Table 11 Statistical evaluations of this work formulation, Briggs, Doury and Hanna models for RC at each point, wind speed at 10-m-height, ambient and outlet gas temperatures case a: 7 (m/s), 300 (\(^{\circ }\)k) and 410 (\(^{\circ }\)k); case b) 5.5 (m/s), 283 (\(^{\circ }\)k) and 383 (\(^{\circ }\)k)

3.3 Parallelization

Since the domain size for modeling plume dispersion by CFD is very large and the problem is computationally intensive; parallelization is utilized. The grid is subdivided into several sub domains which are a function of the number of the processors with one-cell overlaps at the interfaces and RANS equations are solved for the sub domains. As illustrated in Fig. 9, the real speedup (defined as the computational time on 1 processor divided by the computational time on “N” processors) in comparison to ideal speedup decreases as the number of processors increases. In this work 32 processors are used.

Fig. 9
figure 9

Real and ideal speedup versus number of processors

The parallel computer system of Computational Aerodynamics Laboratory at Amirkabir University of Technology (CALAUT) is used which has 40 CPUs comprising five nodes, each node packing four processors on one motherboard. The system configuration is summarized in Table 12.

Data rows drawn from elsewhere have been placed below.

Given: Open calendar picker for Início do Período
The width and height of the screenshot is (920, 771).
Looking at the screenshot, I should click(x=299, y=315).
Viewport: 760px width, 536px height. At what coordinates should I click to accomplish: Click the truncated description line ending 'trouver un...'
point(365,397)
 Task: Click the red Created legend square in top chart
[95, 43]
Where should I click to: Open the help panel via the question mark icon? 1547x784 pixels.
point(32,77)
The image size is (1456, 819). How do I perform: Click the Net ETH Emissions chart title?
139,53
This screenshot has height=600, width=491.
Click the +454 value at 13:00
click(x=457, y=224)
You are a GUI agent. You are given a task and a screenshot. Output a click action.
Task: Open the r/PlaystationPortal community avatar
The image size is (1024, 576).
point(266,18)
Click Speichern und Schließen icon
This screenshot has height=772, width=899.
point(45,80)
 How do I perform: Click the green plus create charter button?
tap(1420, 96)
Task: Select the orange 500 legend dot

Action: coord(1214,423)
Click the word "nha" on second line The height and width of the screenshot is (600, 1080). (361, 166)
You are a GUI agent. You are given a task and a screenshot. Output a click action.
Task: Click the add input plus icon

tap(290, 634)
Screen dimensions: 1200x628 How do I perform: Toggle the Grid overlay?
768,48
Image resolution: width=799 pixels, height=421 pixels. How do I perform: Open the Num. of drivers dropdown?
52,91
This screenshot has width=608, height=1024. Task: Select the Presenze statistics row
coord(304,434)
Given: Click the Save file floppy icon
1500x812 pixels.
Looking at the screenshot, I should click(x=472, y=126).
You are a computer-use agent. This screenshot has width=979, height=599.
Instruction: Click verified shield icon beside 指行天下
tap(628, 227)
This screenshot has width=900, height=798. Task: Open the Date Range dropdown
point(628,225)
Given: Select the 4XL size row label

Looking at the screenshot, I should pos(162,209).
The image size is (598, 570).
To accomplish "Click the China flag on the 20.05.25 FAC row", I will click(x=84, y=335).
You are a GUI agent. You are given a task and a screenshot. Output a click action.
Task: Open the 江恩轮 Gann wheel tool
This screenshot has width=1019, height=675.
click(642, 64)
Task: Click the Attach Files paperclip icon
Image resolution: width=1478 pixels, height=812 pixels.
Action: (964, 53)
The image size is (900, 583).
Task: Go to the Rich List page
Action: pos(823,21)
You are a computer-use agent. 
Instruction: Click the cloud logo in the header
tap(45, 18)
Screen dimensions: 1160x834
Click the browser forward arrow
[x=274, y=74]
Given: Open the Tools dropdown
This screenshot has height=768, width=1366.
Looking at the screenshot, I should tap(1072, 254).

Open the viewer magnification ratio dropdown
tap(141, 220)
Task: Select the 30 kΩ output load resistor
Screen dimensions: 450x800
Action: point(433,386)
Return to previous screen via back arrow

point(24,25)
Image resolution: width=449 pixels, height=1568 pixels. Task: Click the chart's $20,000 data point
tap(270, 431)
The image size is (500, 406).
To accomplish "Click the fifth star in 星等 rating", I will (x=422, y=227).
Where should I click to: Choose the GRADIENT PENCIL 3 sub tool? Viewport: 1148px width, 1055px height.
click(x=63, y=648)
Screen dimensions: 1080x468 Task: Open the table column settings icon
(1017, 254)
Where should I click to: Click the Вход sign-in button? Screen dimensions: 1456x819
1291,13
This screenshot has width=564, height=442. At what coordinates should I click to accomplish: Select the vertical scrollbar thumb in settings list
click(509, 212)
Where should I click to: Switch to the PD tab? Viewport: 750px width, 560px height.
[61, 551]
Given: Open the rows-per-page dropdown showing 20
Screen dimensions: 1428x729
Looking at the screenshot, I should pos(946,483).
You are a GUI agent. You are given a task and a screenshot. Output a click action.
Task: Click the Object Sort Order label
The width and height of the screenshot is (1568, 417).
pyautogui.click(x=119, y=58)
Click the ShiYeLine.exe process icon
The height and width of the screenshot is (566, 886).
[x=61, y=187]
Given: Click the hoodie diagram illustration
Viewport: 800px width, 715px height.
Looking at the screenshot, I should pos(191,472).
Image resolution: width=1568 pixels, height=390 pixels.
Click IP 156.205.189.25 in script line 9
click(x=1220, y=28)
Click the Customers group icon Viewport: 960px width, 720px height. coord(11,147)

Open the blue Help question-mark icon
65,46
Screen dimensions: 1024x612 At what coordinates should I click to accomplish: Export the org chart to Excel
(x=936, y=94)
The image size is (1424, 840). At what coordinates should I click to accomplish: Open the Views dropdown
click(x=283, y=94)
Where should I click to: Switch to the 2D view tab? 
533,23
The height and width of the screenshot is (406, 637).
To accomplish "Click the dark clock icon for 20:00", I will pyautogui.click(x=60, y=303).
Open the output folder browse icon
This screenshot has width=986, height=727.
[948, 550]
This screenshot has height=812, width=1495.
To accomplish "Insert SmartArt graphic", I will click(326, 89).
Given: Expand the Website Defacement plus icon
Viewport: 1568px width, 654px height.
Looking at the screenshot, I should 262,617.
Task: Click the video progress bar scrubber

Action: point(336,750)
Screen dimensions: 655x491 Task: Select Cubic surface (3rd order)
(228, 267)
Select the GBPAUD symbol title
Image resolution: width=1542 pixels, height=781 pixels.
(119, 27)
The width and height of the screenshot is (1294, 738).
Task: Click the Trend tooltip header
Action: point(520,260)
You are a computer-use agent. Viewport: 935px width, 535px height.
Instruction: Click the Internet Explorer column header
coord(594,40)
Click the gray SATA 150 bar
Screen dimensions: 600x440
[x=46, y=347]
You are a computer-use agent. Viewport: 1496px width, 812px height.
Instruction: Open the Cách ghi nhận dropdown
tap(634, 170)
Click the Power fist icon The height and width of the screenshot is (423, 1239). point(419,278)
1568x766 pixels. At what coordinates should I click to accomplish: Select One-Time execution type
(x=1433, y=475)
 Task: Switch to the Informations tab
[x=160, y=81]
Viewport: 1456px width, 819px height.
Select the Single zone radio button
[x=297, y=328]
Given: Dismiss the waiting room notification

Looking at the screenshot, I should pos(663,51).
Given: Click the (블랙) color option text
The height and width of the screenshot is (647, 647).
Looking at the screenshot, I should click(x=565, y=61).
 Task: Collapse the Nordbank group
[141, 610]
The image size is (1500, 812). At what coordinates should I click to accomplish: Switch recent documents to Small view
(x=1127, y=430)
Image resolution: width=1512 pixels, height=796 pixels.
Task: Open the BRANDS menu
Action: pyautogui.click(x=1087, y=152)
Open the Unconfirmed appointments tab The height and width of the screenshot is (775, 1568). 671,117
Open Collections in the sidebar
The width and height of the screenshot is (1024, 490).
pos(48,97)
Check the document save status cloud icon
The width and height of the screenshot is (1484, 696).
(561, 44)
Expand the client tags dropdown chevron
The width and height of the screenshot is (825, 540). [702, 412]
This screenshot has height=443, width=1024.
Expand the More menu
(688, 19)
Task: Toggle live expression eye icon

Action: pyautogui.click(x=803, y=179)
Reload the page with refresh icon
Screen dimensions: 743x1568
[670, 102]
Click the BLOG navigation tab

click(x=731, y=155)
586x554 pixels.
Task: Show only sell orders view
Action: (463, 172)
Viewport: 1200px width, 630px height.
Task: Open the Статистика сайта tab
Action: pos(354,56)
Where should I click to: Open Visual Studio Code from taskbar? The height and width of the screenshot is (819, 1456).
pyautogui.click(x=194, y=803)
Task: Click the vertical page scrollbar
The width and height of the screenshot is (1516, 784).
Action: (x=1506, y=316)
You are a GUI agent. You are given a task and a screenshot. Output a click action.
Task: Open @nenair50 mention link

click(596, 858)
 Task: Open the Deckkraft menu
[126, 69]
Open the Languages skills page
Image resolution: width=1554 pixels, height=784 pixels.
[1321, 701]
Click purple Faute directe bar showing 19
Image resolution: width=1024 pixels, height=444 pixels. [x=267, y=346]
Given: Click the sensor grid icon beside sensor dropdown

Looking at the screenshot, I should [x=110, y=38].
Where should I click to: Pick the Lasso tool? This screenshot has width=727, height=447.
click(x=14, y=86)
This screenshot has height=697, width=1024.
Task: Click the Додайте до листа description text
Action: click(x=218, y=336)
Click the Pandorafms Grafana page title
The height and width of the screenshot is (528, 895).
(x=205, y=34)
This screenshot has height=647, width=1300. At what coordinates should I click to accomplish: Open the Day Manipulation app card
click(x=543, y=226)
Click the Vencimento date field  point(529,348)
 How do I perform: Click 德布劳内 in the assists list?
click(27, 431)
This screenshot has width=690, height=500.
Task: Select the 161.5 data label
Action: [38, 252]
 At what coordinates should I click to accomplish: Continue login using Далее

Table 12 Configuration of parallel computer of CALAUT

4 Conclusions

In order to improve the accuracy of Gaussian plume model, new analytical formulations for standard deviation of horizontal and vertical dispersion were suggested. To achieve this aim, Computational Fluid Dynamics simulations were set up for a single stack. Then ground level concentrations were determined at different distances. Inverse procedure was applied and standard deviations of horizontal and vertical dispersion were modified which resulted in new formulations. Using a statistical method the results of the presented approach are show its superiority to the models of Briggs, Doury and Hanna.